But how did the other Zayn, the original fake one with the possible solo deal, take this hit to their precarious future? The boys snickered. “He’s used the publicity for himself,” said one. “He was everywhere,” said another. “I think a lot of people wanted to speak to 1D about the split and couldn’t get to them, so they came to us, the next best thing. He used it to his advantage and said, ‘Well, I’m a singer-songwriter and here’s my stuff.’”

This other Zayn is Jamie Searls. He spent the weeks after the split was announced appearing on radio shows, This Morning, BBC Newsbeat and Daily Mail. The promotion the boys talk about is for his new single, “Doing Time”. “He’s a bit of a character,” they laughed, side-eying each other.

Whether you see your place in the biggest 1D tribute band in the world as a hush-hush cash job or a career springboard, it’s a complex thing. You’re really promoting another star more than you are yourself. And by looking essentially nothing like them, they have to win an audience over. “99% of people enjoy the show. We do get a few crazy 1D fans who don’t,” one of them said. “They get angry because they think we’re trying to be them.”

But this is the biggest tribute band in the world. They have fans of their own now. Intense fans, too. “They have tattoos of us,” one says. I ask who their biggest fan is and they answer in unison: “Up All Night Sue”. ‘Up All Night Sue’ is a mum, Sue Watkinson, who brought her 1D fan daughter to one of their shows one night, and never looked back. “They let you know if they’re coming,” Matt Faul, 24, who plays Niall says. “Sue’s not coming today.”

+ + + + +

§ **Task list**
A - Answer these about the tribute band passage, one answer per line:
(i) What is the real name of the other Zayn?
(ii) What share of people enjoy the show, according to the band?
(iii) Who plays Niall, and how old is he?
B - Repeat the tribute band passage starting at "But how did" and ending at "side-eying each other.", switching "snickered" to "giggled".
C - Translate this sentence from the tribute band passage into Spanish: "They have fans of their own now."
The listing that comes next is taken from a different source.

§ **Provided data**
+ + + + +

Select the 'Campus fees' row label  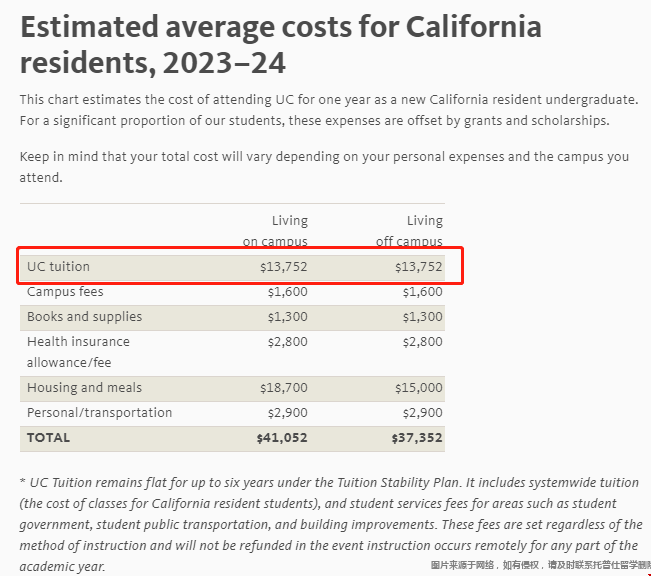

+ + + + +

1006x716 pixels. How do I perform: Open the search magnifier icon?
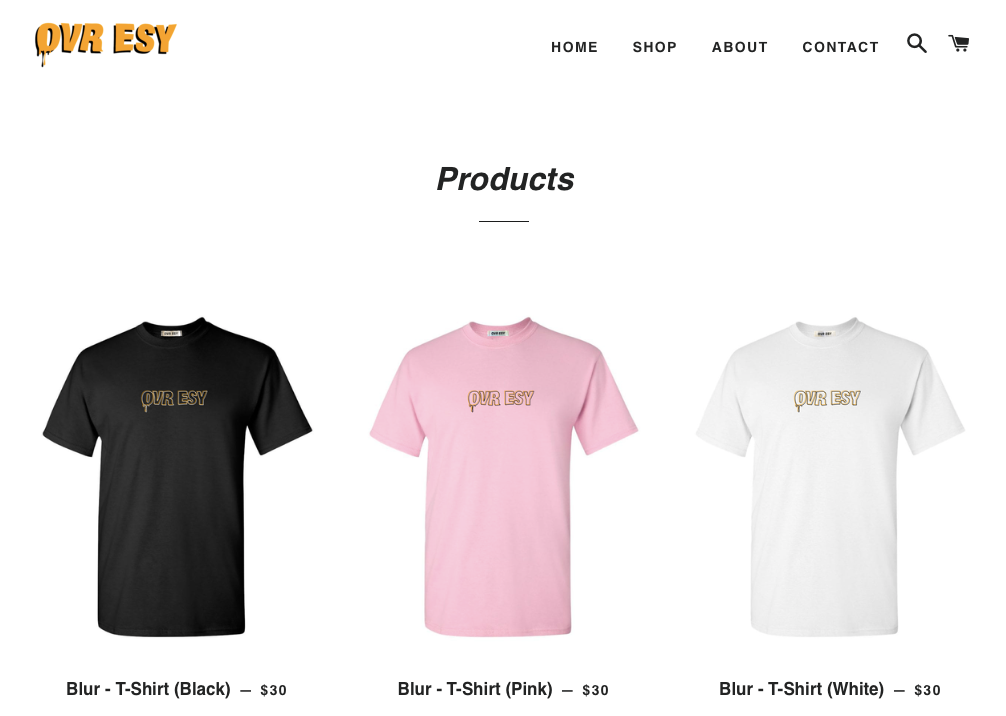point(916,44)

+ + + + +

§ **Answers below**
A -
(i) Jamie Searls
(ii) 99%
(iii) Matt Faul, 24

B -
But how did the other Zayn, the original fake one with the possible solo deal, take this hit to their precarious future? The boys giggled. “He’s used the publicity for himself,” said one. “He was everywhere,” said another. “I think a lot of people wanted to speak to 1D about the split and couldn’t get to them, so they came to us, the next best thing. He used it to his advantage and said, ‘Well, I’m a singer-songwriter and here’s my stuff.’”

This other Zayn is Jamie Searls. He spent the weeks after the split was announced appearing on radio shows, This Morning, BBC Newsbeat and Daily Mail. The promotion the boys talk about is for his new single, “Doing Time”. “He’s a bit of a character,” they laughed, side-eying each other.

C - Ahora tienen sus propios fans.